In fact, anyone having even vague knowledge of our founding era probably knows that many, if not most of our founders — even those who themselves owned slaves — knew slavery was evil and a trap that the country, at some point in its future, would have to extricate itself from.
But Confederate generals and whatnot? Forget it!
Rather than being American heroes, those people were the kind of folk we traditionally teach our children not to be — turncoat traitors who killed Americans, and who also happened to be fighting for the perpetuation of a right of humans to own other humans. These people contributed no more good to our story than Benedict Arnold did. All Americans and their children need to know that we don’t celebrate American traitors and villains.

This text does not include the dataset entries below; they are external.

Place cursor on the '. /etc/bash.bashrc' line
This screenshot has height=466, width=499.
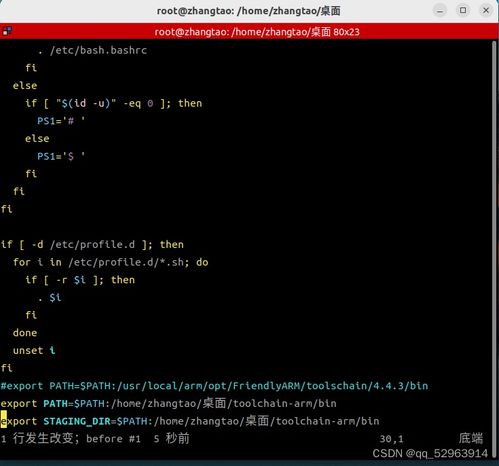(92, 50)
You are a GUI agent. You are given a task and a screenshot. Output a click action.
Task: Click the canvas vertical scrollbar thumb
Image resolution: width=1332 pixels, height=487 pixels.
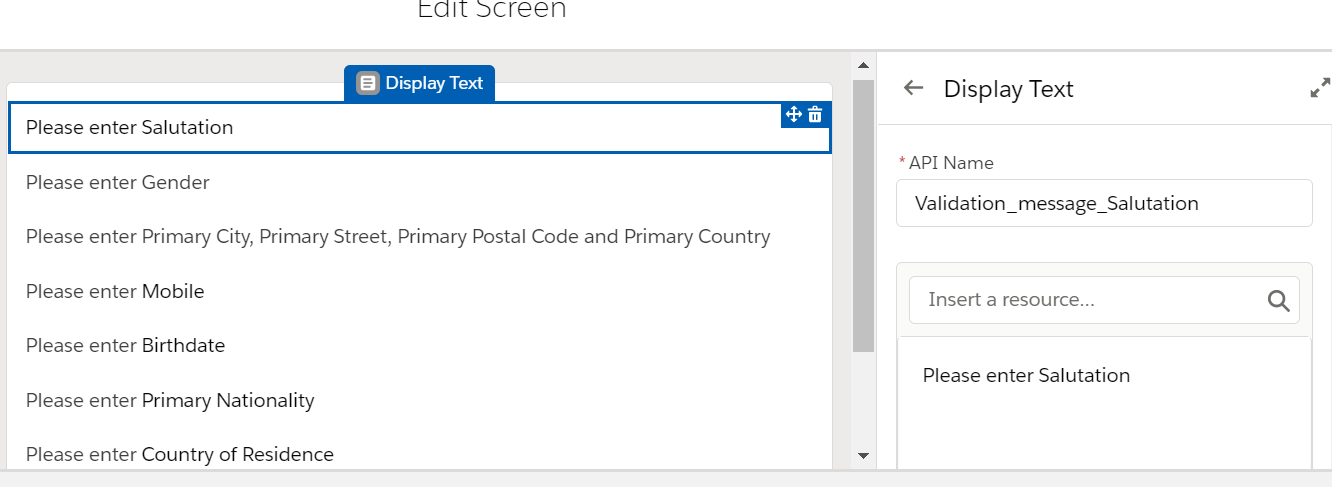coord(863,215)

And don’t forget, we’re talking here about a guy who confessed to Bob Woodward that he gets along better with autocratic leaders than with democratic ones:
"It's funny, the relationships I have, the tougher and meaner they are, the better I get along with them. … But maybe it's not a bad thing. The easy ones I maybe don't like as much or don't get along with as much.”
He can’t seem to understand why, but he prefers the company of jerks like himself, and doesn’t so much like our American allies. This is an American president who doesn’t really understand his job, nor does he even understand his own country. Why would any democracy want to grant any such chief executive jurisdiction over the education of its children?
On the other hand, to be fair, there may be legitimate reasons to beware of Joe Biden, who very possibly could be much much worse than Trump!
And besides, this Biden guy is in his goddam seventies! What do we do if he dies?
Unlike his opponent, of course, who comes with a built-in advantage in that, if he were to die, nobody would panic.